2013年1月26日土曜日

なぜボラティリティが上がるとオプション価格が上がるのか

ボラティリティとオプション価格との関係は、分かってしまえばなんでもないのですが、悩む人にとっては相当悩みのタネとなります。そこで、こんなものを考えてみました。

現在、100円の資産があるとします。面倒なので、金利はゼロとし、この資産を保有していることにより得られるインカム・ゲイン(利息や配当金)もゼロ、保管コストもゼロだとします。

仮に、この資産を1年間保有していた場合、1年後の価格は50%ずつの確率で、105円になるか95円になるかのどちらかだとしましょう。この資産の価格が100円なのは、1年後に期待(=予想)される価格の平均が100円であるから、特に驚くべきことではありません。

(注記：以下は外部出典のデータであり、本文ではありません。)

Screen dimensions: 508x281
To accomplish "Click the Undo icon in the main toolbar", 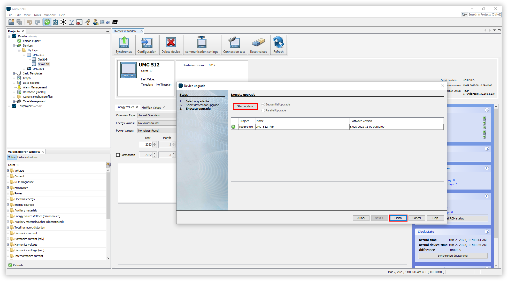I will click(x=29, y=22).
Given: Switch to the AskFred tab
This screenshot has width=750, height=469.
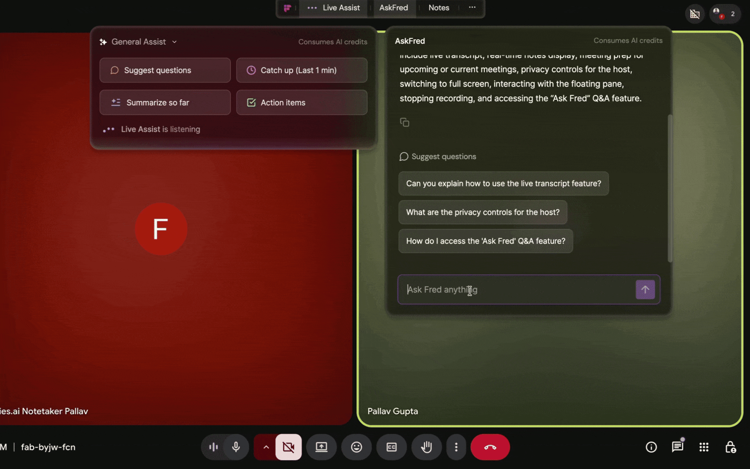Looking at the screenshot, I should pyautogui.click(x=393, y=7).

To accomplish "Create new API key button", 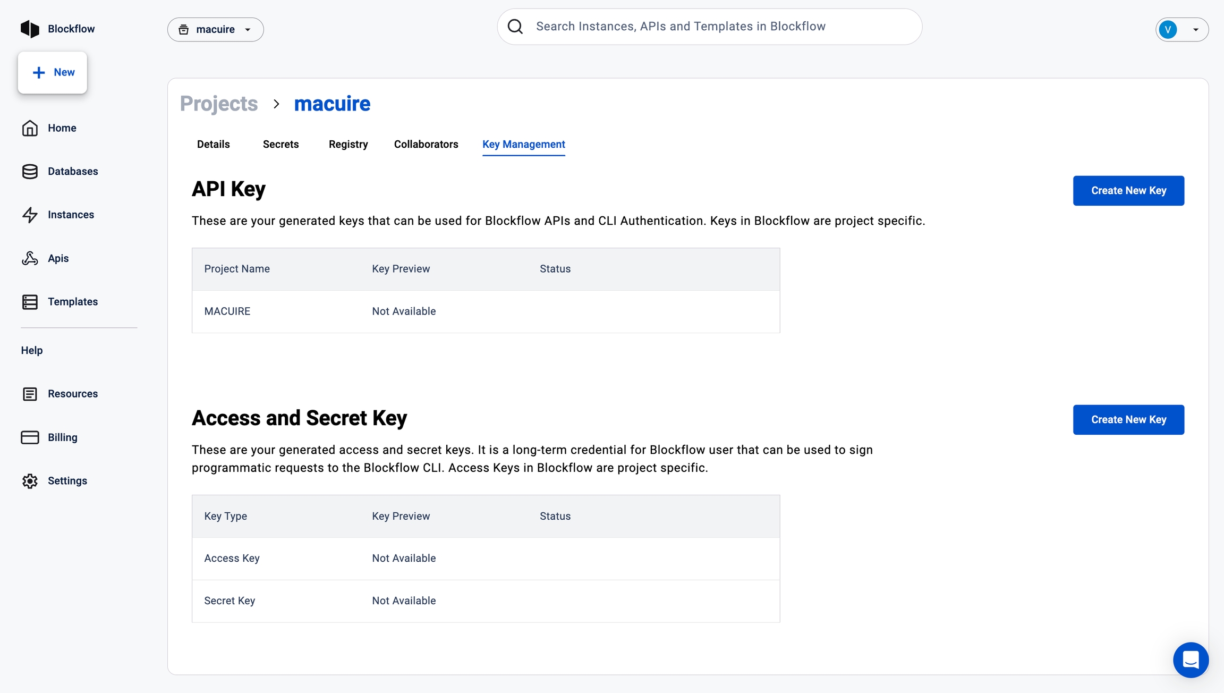I will click(x=1128, y=191).
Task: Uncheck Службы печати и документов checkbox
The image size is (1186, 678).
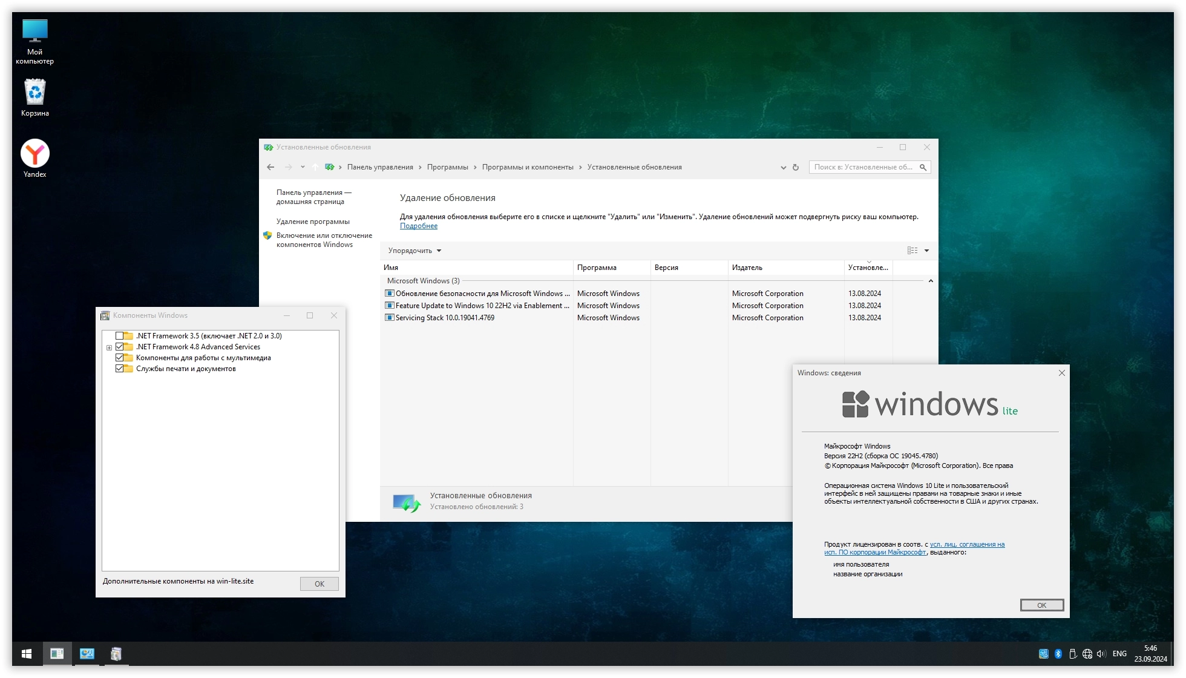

では、この資産を1年後に100円で買う「権利」の価格はいくらになるでしょうか? 答は簡単で2円50銭です。

この資産の価格が105円になったとすると、100円で買う権利を行使することによる利益(つまり、オプションの価格を無視した利益)は5円です。一方、この資産の価格が95円になったとすると、100円で買う権利は放棄されますから、利益(同上)はゼロ円です。ところで、105円になる確率は50%、95円になる確率は50%ですから、そうすると、利益の期待値(100円で買う権利を持っていることによって平均的に得られる利益の額)は、5円×50%+0円×50%=2円50銭です。だから、この権利の価格は2円50銭なのです。

ちなみに、この権利(コール・オプションですね)の価格が50%であることは、ヘッジという観点からも示すことができます。計算は省略しますが、このコール・オプションを買うことのヘッジは、この資産を0.5単位空売りすることです。仮に価格が100円から105円になったとすると、0.5単位の空売りからは2円50銭(=5円の価格変動/単位×0.5単位) の損失が発生します。ところが、オプションを2円50銭で買い、権利行使により5円の利益が上がっていますから、差し引き2円50銭の利益が出ていて、プラマイゼロになっています。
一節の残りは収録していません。